» **AIM OF THE EXERCISE**: Scan the entries below for the word "computer" and copy every line in which it occurs.

Entries taken from a collection
*-*-*
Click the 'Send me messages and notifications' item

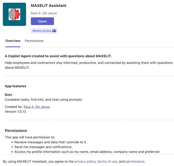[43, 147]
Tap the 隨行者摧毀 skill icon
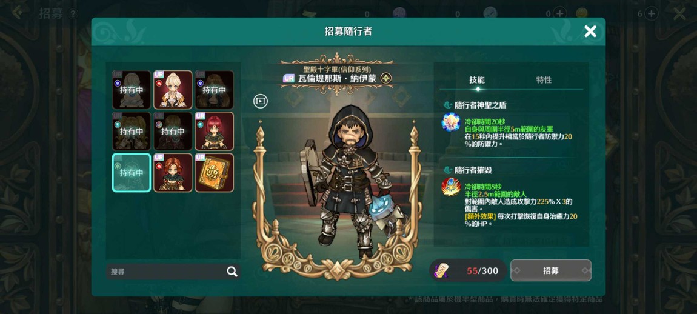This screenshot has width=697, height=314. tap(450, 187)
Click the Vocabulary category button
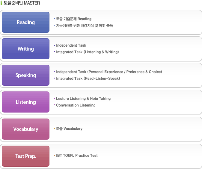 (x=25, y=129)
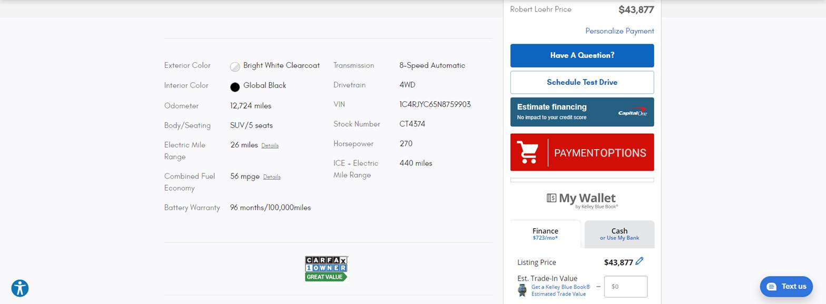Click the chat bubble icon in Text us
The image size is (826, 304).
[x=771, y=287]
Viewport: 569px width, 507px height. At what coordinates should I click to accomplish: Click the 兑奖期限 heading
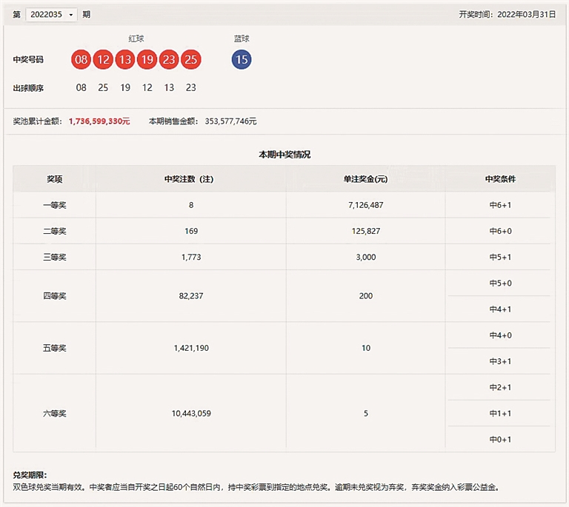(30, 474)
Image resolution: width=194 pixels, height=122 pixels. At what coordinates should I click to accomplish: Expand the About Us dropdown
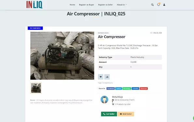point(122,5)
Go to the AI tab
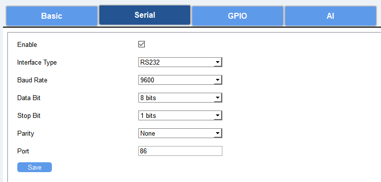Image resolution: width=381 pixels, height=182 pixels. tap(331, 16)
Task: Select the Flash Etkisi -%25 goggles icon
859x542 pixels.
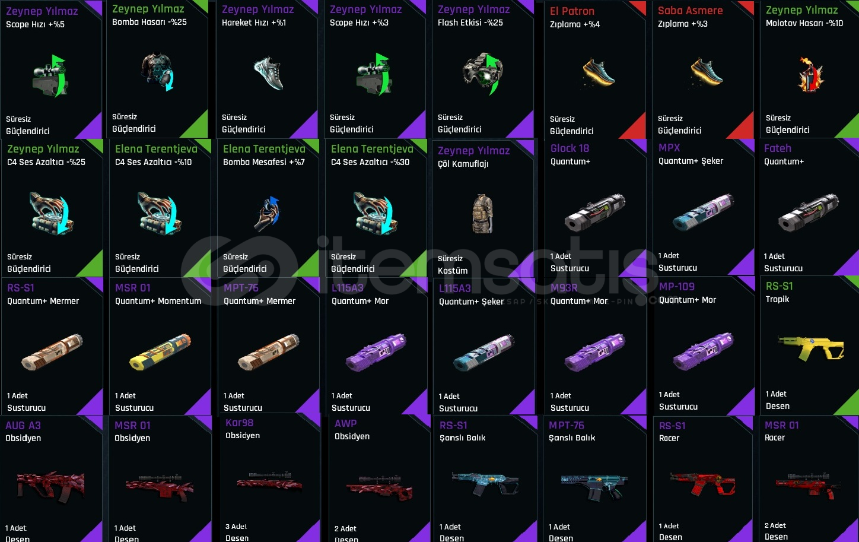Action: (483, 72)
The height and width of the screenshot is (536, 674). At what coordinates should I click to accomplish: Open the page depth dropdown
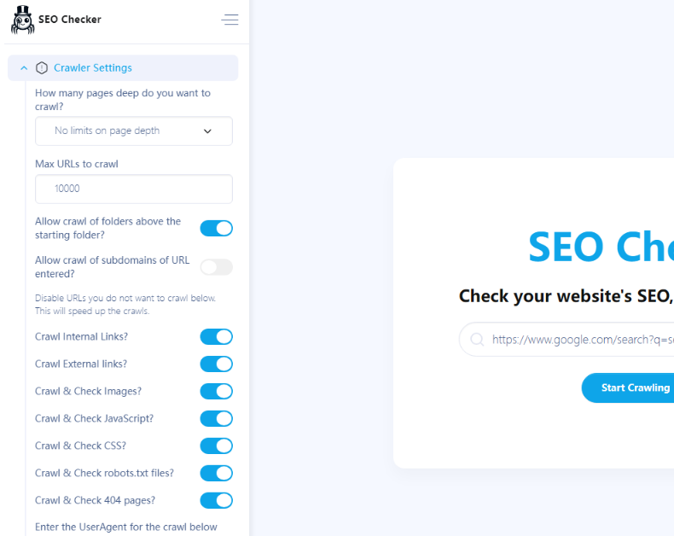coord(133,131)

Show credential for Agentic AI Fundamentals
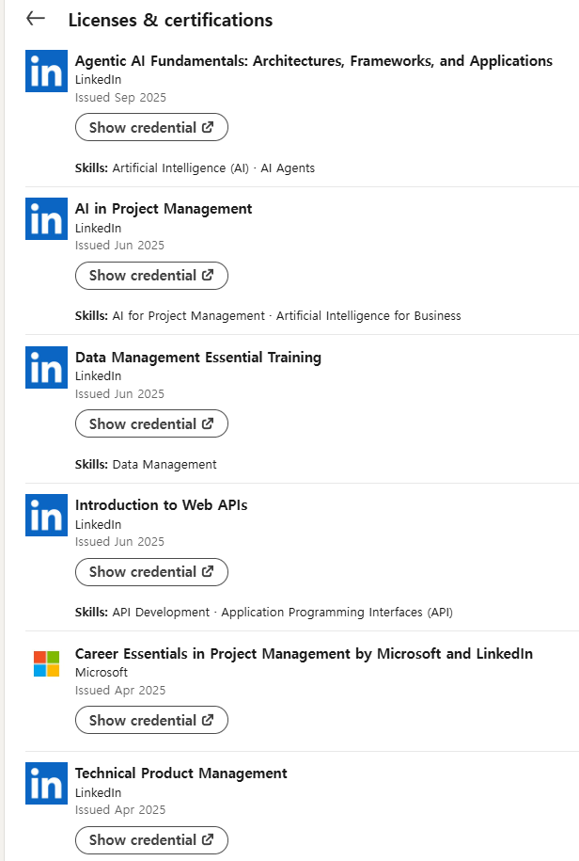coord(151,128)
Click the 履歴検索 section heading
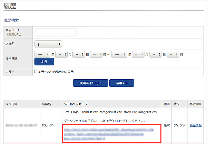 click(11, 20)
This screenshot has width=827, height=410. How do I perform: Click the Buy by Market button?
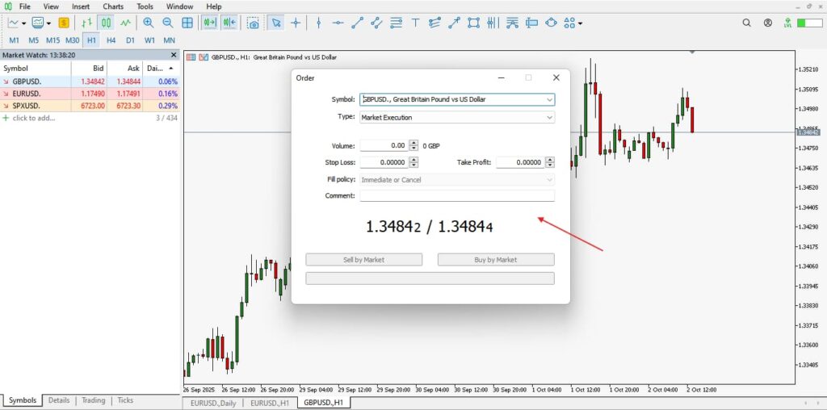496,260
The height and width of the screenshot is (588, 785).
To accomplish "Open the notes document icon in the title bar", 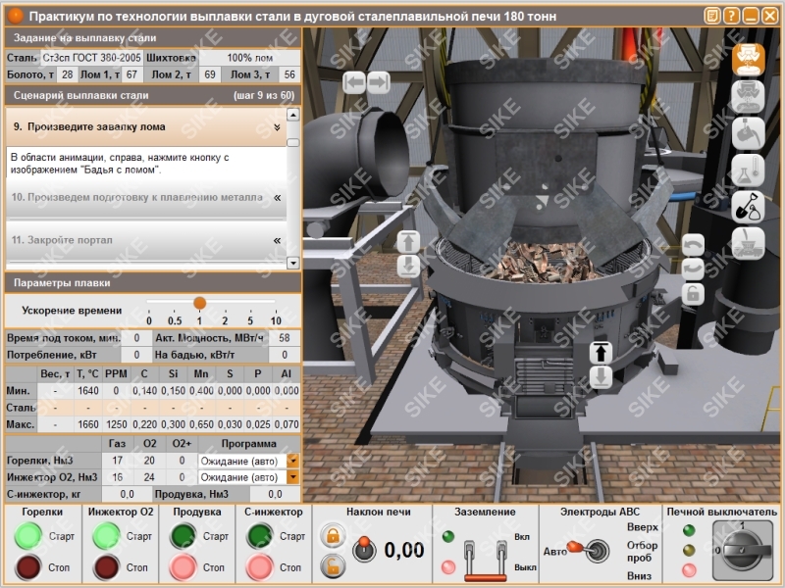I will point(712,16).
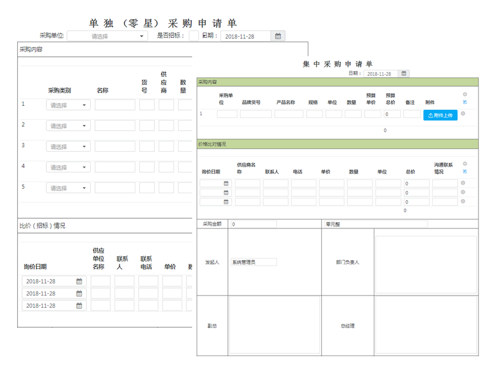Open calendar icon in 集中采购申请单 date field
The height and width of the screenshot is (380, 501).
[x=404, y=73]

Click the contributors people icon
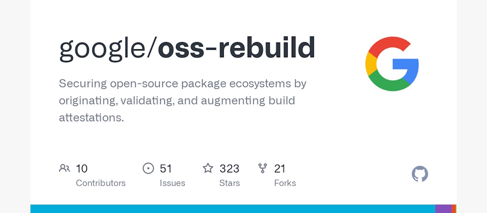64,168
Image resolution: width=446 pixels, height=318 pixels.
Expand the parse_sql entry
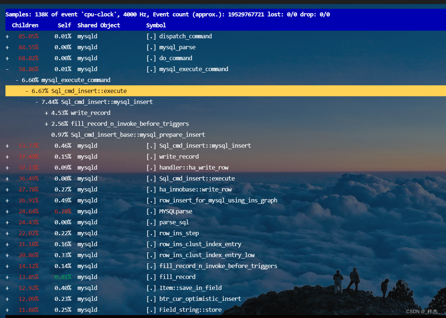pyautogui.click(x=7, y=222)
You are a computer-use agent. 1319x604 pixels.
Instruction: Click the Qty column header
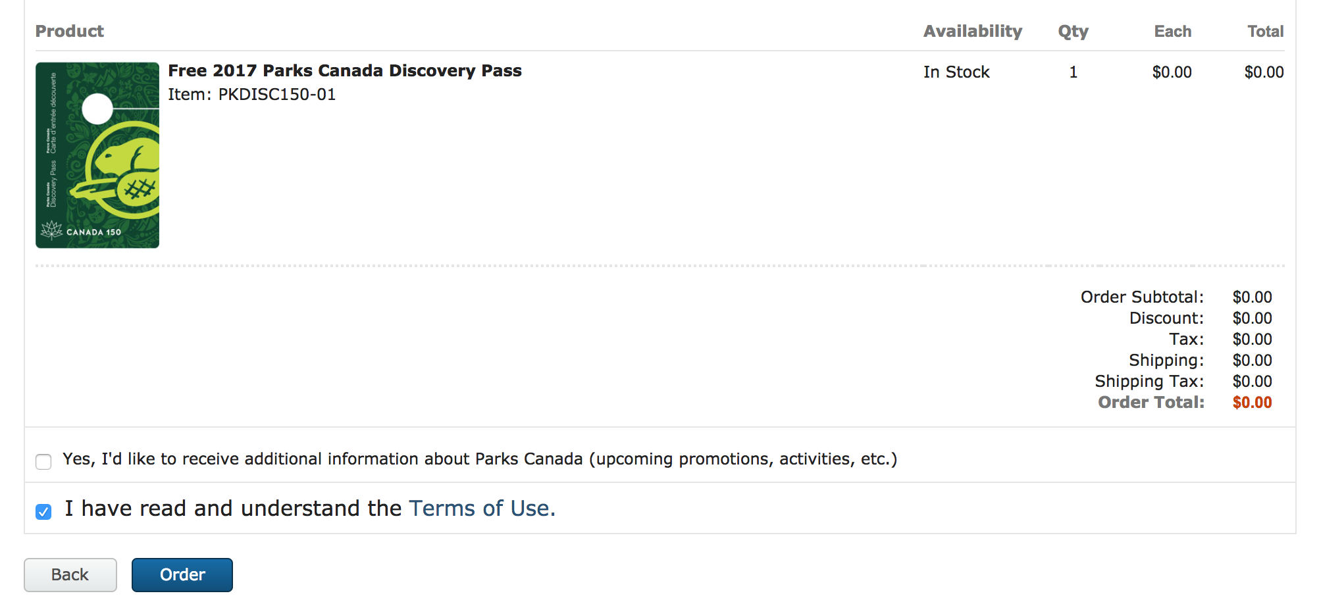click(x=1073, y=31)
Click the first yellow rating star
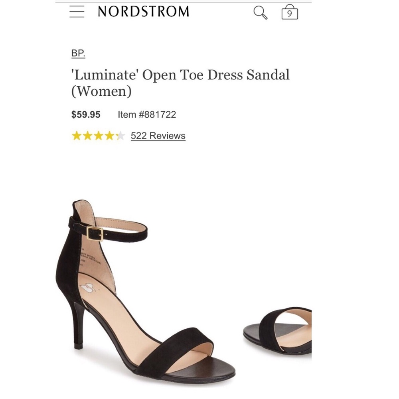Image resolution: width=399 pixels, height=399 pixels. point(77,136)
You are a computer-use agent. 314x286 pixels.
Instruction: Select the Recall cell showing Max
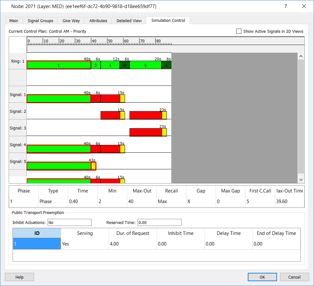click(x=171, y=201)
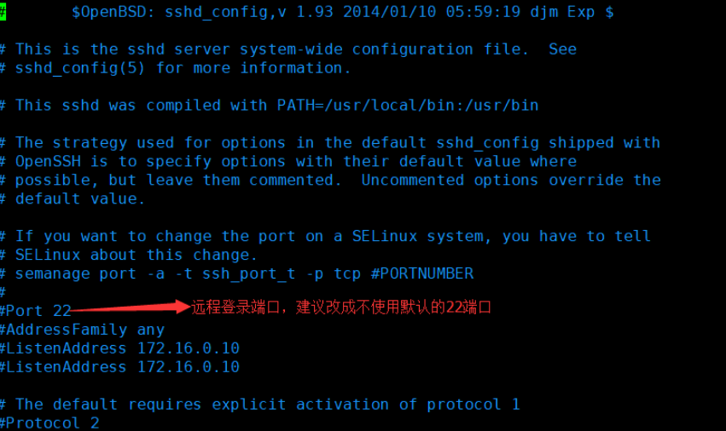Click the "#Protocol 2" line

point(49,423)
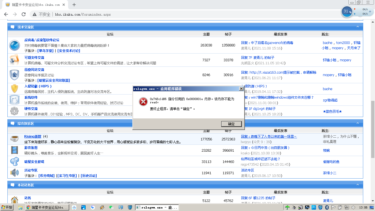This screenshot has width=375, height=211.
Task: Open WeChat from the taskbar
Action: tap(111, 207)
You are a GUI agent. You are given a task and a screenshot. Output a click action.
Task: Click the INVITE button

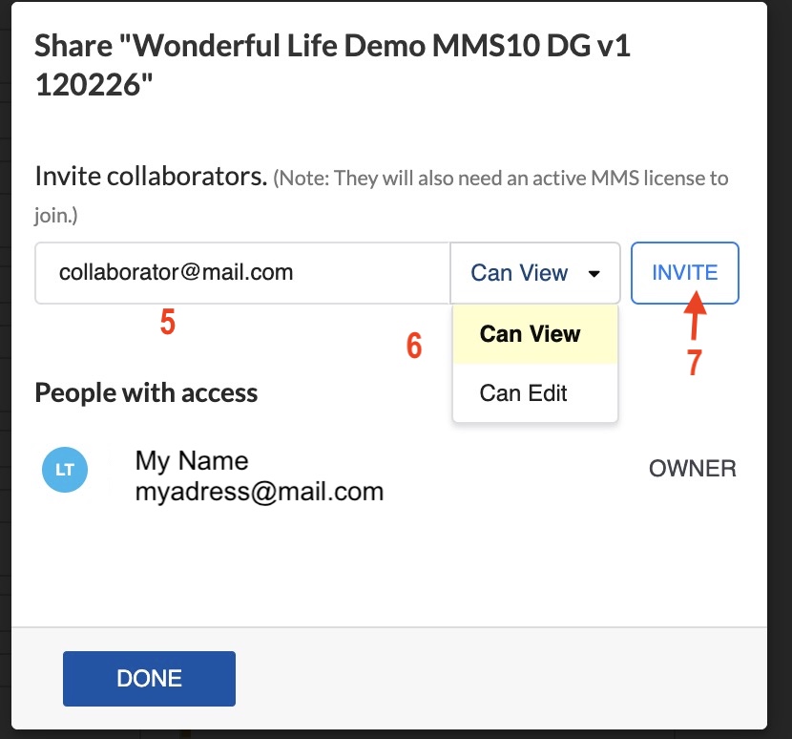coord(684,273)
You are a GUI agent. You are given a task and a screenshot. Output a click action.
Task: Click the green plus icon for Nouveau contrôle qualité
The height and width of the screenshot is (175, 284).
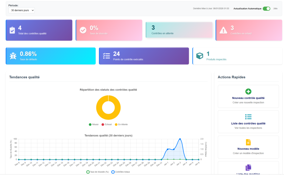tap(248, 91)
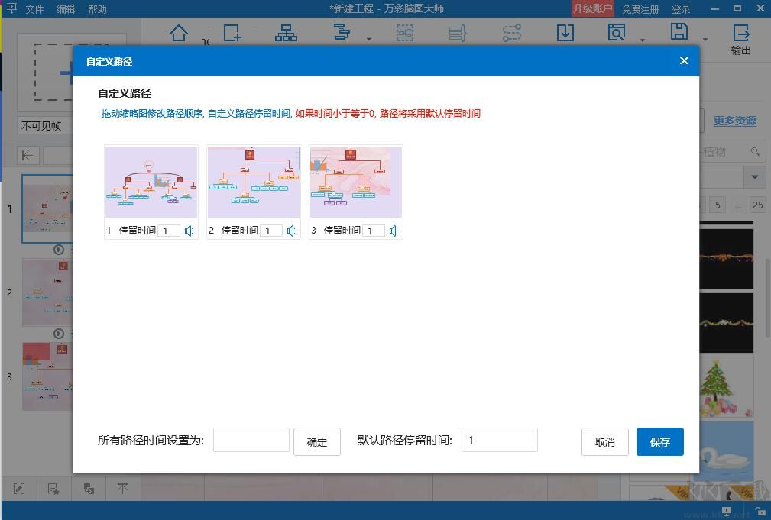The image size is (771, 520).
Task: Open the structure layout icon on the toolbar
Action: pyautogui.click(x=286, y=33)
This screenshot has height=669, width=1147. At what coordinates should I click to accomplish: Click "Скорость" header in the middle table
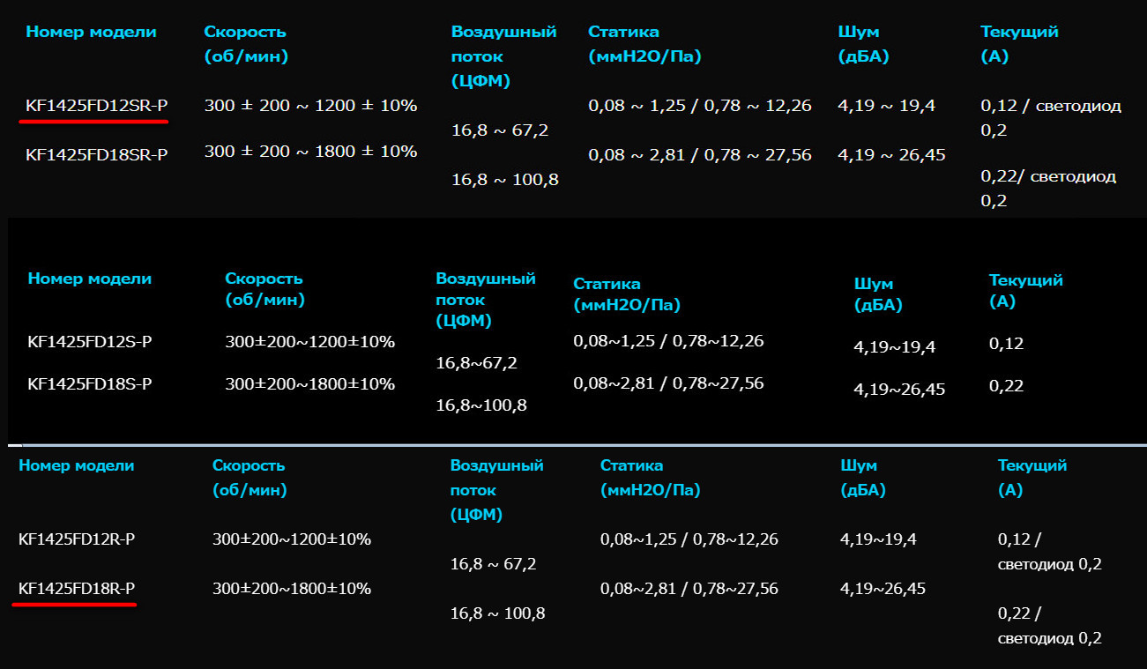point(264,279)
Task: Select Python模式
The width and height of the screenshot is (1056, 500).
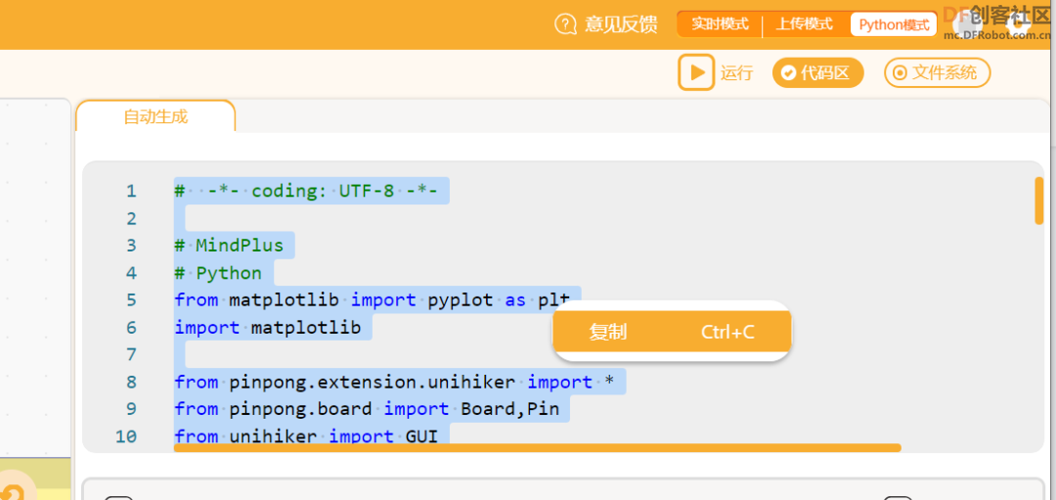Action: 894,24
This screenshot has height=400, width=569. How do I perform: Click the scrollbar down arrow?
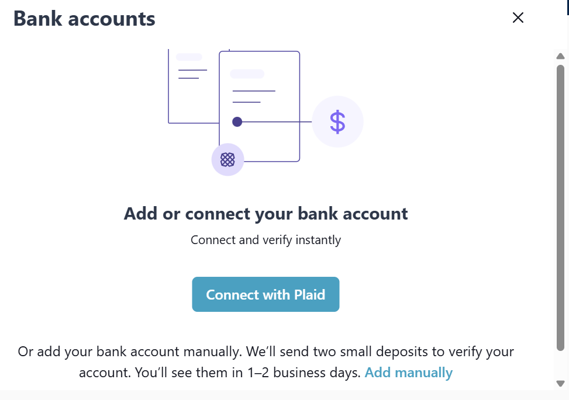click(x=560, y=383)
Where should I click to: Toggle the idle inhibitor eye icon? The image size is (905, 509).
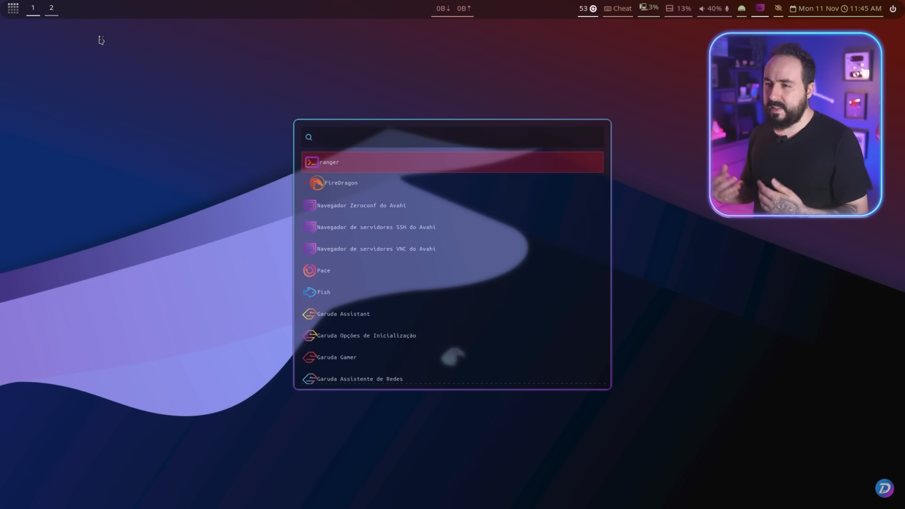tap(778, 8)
*-*-*
» **YOUR RESPONSE**:
You are a computer-use agent. 1319x604 pixels.
You are a computer-use agent. 314x286 pixels.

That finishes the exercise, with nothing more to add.